- _TEXTO FORNECIDO_
##############################
REZANDO COM O EVANGELHO DO DIA
(LECTIO DIVINA)
Reflexões de Frei Carlos Mesters, O.Carm.
Terça-feira da 33ª Semana do Tempo Comum
1) Oração
Senhor nosso Deus, fazei que a
nossa alegria consista em vos servir de todo o coração, pois só teremos
felicidade completa, servindo a vós, o criador de todas as coisas. Por nosso
Senhor Jesus Cristo, vosso Filho, na unidade do Espírito Santo.
2) Leitura do Evangelho (Lucas 19,1-10)
Naquele tempo, 1Jesus entrou em Jericó e ia atravessando a
cidade. 2Havia aí um homem muito rico chamado Zaqueu, chefe dos
recebedores de impostos. 3Ele procurava ver quem era Jesus, mas não
o conseguia por causa da multidão, porque era de baixa estatura. 4Ele
correu adiante, subiu a um sicômoro para o ver, quando ele passasse por ali. 5Chegando
Jesus àquele lugar e levantando os olhos, viu-o e disse-lhe: Zaqueu, desce
depressa, porque é preciso que eu fique hoje em tua casa. 6Ele
desceu a toda a pressa e recebeu-o alegremente. 7Vendo isto, todos
murmuravam e diziam: Ele vai hospedar-se em casa de um pecador... 8Zaqueu,
entretanto, de pé diante do Senhor, disse-lhe: Senhor, vou dar a metade dos
meus bens aos pobres e, se tiver defraudado alguém, restituirei o quádruplo. 9Disse-lhe
Jesus: Hoje entrou a salvação nesta casa, porquanto também este é filho de
Abraão. 10Pois o Filho do Homem veio procurar e salvar o que estava
perdido. - Palavra da salvação.
3) Reflexão
* No
evangelho de hoje, estamos chegando ao fim da longa viagem que começou no
capítulo 9 (Lc 9,51). Durante a viagem, não se sabia bem por onde Jesus andava.
##############################
- _MATERIAL FORNECIDO_
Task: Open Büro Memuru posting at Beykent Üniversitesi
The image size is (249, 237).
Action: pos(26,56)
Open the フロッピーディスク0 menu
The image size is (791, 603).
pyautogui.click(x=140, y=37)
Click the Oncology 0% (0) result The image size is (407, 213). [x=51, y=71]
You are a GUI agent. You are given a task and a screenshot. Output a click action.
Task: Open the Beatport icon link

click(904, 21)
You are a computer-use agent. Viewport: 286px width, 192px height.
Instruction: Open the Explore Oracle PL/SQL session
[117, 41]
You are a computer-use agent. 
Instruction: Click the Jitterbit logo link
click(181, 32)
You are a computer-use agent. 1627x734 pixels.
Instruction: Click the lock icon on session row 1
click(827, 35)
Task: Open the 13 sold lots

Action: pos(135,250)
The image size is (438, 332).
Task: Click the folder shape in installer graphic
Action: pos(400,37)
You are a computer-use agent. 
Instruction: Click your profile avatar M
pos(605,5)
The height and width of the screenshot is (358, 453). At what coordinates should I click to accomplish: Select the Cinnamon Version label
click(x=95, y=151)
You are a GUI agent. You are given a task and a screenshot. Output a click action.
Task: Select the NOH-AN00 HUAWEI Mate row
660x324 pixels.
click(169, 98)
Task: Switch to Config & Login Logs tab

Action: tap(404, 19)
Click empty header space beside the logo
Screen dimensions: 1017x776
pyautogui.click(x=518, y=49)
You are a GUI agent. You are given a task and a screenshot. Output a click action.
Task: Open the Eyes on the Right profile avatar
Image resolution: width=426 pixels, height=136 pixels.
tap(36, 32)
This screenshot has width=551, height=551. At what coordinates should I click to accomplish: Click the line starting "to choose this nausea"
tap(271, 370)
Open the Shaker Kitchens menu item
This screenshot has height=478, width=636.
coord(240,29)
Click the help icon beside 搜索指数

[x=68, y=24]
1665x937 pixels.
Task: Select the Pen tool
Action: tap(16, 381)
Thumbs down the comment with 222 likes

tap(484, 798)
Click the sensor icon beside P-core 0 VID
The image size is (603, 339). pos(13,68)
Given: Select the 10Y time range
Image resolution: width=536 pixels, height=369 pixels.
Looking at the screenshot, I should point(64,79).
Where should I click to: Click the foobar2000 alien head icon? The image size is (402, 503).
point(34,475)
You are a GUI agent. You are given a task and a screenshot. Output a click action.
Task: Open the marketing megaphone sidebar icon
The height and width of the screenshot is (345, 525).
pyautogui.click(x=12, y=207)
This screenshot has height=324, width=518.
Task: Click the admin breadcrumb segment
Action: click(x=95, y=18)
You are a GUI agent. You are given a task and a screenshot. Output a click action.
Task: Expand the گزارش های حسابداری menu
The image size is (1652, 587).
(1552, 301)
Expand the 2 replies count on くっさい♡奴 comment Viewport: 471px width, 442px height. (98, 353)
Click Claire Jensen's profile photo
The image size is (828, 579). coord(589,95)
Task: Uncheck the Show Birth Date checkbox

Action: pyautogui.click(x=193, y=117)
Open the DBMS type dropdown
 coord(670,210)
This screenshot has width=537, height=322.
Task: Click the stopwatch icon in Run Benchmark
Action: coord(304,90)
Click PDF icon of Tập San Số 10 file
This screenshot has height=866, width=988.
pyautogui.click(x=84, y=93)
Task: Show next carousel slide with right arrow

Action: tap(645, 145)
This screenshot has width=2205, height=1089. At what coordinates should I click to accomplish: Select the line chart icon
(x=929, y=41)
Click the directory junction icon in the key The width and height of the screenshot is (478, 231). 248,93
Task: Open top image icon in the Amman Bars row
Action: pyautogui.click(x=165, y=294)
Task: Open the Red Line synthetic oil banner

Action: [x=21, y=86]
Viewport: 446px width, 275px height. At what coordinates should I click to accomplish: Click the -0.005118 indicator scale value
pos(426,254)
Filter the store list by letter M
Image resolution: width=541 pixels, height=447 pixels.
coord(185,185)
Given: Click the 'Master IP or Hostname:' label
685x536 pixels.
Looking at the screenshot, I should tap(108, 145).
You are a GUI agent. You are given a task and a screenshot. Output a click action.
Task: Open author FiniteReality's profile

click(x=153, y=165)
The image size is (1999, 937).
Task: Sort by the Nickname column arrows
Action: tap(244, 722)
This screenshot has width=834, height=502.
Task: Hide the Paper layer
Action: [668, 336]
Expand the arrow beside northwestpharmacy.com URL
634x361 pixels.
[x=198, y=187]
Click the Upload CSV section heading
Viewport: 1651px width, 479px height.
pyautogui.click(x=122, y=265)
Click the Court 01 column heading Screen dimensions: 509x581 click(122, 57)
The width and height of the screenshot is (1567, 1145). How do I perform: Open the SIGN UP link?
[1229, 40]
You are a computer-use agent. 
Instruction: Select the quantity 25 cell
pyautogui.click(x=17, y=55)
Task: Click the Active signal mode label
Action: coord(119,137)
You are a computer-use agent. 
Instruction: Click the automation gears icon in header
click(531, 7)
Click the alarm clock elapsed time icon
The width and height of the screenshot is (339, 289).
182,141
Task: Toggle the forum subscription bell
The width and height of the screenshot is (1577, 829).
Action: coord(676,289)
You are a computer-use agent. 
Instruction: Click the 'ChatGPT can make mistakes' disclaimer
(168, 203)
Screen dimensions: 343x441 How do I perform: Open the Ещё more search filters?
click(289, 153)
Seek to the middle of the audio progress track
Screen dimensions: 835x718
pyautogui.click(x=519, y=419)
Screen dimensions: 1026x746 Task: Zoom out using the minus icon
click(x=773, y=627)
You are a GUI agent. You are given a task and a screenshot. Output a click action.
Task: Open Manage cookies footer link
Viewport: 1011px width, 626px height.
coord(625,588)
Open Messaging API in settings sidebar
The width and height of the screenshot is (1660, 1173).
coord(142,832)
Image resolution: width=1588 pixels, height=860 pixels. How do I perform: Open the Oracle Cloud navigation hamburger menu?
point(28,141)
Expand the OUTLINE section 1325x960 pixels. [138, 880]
##############################
- _LISTA DE TAREFAS_
a: De acordo com o texto sobre o Evangelho do dia, por que Zaqueu não conseguia ver Jesus?
b: Reproduza o trecho do texto sobre o Evangelho do dia que vai de "Reflexões de Frei" a "do Espírito Santo.".
Não é preciso consultar os itens.

- _RESPOSTAS CORRETAS_
a: Por causa da multidão, porque ele era de baixa estatura.

b:
Reflexões de Frei Carlos Mesters, O.Carm.
Terça-feira da 33ª Semana do Tempo Comum
1) Oração
Senhor nosso Deus, fazei que a
nossa alegria consista em vos servir de todo o coração, pois só teremos
felicidade completa, servindo a vós, o criador de todas as coisas. Por nosso
Senhor Jesus Cristo, vosso Filho, na unidade do Espírito Santo.